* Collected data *
══════
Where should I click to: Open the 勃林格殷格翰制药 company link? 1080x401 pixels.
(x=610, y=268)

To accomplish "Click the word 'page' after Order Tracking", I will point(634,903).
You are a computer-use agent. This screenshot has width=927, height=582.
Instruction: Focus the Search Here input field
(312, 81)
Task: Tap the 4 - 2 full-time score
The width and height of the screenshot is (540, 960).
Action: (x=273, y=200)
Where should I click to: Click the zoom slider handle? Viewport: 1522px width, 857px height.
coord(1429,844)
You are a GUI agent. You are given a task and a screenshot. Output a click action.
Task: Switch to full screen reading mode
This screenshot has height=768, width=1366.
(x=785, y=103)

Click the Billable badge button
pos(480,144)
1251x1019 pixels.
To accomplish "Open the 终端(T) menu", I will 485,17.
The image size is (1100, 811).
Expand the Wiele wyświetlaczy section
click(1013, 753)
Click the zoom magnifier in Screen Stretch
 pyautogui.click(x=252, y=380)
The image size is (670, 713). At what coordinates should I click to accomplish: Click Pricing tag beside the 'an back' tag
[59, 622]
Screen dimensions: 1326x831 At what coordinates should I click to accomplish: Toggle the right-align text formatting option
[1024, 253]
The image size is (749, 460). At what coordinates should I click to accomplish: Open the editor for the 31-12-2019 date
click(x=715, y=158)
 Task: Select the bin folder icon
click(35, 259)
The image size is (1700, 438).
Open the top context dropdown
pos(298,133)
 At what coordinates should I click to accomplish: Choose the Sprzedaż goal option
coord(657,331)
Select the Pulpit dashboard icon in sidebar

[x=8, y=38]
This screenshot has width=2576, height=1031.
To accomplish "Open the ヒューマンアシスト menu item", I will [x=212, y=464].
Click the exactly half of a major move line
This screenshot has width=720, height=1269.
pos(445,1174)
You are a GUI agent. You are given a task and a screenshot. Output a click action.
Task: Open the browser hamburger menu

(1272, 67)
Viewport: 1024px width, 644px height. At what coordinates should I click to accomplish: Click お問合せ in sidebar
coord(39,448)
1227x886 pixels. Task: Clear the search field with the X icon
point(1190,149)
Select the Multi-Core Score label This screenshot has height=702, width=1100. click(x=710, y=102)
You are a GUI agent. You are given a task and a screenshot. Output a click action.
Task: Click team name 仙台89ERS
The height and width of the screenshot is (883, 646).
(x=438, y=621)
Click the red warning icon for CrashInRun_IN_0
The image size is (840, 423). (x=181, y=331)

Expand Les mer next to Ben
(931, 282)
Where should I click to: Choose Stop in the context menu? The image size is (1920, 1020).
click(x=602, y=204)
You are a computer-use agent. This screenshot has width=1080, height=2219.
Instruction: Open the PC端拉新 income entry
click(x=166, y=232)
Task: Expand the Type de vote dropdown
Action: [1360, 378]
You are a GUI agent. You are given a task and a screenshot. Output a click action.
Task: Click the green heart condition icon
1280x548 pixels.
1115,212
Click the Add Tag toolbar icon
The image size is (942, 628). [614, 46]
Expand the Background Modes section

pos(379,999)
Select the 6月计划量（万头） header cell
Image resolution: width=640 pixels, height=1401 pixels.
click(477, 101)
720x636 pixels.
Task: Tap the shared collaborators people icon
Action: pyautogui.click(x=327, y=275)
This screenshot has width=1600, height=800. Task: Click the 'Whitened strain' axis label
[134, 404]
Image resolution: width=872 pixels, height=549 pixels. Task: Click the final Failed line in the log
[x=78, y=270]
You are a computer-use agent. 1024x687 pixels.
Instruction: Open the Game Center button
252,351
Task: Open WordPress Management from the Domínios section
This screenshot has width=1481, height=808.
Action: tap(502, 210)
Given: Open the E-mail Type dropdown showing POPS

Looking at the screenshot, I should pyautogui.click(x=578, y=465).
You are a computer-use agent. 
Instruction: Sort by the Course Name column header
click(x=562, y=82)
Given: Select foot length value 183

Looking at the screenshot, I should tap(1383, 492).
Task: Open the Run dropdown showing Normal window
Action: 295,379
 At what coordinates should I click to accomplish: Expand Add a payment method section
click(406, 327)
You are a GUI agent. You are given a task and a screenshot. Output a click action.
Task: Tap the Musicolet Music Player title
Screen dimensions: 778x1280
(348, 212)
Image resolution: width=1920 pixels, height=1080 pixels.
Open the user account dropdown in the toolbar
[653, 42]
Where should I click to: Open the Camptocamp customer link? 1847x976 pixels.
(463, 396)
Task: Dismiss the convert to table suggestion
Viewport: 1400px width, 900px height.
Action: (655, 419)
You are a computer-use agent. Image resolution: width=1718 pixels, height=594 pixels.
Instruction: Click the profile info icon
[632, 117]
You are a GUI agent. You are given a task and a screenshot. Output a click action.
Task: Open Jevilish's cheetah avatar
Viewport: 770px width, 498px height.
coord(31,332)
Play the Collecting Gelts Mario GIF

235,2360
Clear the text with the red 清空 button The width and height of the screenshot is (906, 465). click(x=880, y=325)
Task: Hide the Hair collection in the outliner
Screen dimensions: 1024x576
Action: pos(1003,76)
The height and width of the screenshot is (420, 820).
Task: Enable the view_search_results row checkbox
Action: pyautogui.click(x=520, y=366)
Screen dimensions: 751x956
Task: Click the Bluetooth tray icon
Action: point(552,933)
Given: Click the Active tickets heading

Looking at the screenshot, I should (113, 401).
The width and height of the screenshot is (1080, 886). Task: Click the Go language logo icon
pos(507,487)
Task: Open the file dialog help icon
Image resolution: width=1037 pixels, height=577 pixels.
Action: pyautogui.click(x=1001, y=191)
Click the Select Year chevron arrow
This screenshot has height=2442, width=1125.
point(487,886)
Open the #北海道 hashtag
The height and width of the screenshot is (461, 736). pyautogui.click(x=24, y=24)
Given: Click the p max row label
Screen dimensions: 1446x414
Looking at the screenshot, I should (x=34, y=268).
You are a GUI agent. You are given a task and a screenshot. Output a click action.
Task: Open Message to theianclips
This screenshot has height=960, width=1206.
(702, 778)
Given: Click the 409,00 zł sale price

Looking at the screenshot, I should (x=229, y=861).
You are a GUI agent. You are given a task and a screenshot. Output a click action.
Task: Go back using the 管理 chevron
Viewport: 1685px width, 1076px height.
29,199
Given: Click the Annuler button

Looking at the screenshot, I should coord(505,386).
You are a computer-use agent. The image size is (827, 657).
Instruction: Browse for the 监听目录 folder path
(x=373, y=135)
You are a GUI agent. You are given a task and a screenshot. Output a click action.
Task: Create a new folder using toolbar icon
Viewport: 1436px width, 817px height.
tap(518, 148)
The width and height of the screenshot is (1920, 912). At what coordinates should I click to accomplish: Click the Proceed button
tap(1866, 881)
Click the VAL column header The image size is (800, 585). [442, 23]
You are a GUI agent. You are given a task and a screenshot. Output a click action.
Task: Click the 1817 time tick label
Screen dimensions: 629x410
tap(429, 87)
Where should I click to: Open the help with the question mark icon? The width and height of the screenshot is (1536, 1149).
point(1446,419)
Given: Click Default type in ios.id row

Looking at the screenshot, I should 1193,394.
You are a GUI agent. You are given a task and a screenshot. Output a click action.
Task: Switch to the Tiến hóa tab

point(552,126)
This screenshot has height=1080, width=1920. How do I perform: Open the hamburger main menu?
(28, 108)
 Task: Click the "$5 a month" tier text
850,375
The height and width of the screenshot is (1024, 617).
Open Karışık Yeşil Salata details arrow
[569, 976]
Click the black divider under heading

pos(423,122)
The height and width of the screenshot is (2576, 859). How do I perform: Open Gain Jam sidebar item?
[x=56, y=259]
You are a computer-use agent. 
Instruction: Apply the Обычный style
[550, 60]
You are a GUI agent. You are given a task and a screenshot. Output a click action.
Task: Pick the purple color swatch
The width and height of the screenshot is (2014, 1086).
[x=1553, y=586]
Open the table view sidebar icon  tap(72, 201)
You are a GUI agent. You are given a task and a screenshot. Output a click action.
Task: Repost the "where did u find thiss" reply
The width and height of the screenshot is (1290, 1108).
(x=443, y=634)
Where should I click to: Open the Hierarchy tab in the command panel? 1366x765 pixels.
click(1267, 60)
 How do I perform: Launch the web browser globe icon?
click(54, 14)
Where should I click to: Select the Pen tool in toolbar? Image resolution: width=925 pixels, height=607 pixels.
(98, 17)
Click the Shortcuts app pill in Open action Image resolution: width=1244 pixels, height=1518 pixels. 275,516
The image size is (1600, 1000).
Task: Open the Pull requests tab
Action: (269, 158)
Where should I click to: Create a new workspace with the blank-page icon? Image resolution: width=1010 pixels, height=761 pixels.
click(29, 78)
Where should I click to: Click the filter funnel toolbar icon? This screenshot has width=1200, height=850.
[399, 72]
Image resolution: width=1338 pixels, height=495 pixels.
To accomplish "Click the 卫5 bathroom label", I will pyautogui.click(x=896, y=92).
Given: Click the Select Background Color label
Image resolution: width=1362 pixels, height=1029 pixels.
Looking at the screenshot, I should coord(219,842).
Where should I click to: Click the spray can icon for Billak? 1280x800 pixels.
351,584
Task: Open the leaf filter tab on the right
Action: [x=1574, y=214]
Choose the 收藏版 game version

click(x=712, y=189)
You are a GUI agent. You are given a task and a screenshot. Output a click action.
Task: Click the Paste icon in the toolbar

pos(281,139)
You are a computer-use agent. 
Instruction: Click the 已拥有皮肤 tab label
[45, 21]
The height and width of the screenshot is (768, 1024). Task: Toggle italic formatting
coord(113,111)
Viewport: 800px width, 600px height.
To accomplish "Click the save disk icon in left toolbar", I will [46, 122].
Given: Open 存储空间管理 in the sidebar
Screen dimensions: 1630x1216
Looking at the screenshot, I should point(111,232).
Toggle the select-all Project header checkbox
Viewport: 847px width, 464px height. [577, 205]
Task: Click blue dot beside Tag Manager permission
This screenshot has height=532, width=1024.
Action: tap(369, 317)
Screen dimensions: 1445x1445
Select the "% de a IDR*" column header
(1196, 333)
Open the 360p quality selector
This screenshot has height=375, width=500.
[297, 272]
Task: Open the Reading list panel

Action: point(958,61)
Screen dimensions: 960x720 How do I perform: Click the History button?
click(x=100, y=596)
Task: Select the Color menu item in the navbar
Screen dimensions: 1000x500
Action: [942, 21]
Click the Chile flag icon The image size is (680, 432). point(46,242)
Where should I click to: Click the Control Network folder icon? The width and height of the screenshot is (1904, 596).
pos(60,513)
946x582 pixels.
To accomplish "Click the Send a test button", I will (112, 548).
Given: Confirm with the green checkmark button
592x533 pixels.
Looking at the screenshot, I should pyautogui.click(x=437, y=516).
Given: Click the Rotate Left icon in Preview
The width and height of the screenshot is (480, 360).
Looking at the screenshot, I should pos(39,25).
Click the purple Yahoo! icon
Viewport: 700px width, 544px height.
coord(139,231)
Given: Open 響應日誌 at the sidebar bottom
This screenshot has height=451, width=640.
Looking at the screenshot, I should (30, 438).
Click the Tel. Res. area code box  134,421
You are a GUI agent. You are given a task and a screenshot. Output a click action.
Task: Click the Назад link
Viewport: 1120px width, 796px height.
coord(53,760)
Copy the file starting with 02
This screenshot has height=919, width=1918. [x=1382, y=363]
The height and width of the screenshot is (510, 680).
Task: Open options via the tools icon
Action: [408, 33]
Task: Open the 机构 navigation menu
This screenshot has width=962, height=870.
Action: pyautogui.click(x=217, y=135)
══════
* What you need to do *
Quote, word for word, every line from the top of the entries through the line that holds "Task: Switch to full screen reading mode".

* Answer for this exercise *
Where should I click to: Open the 勃林格殷格翰制药 company link? 1080x401 pixels.
(x=610, y=268)

To accomplish "Click the word 'page' after Order Tracking", I will point(634,903).
You are a computer-use agent. This screenshot has width=927, height=582.
Instruction: Focus the Search Here input field
(312, 81)
Task: Tap the 4 - 2 full-time score
The width and height of the screenshot is (540, 960).
Action: (x=273, y=200)
Where should I click to: Click the zoom slider handle? Viewport: 1522px width, 857px height.
coord(1429,844)
You are a GUI agent. You are given a task and a screenshot. Output a click action.
Task: Switch to full screen reading mode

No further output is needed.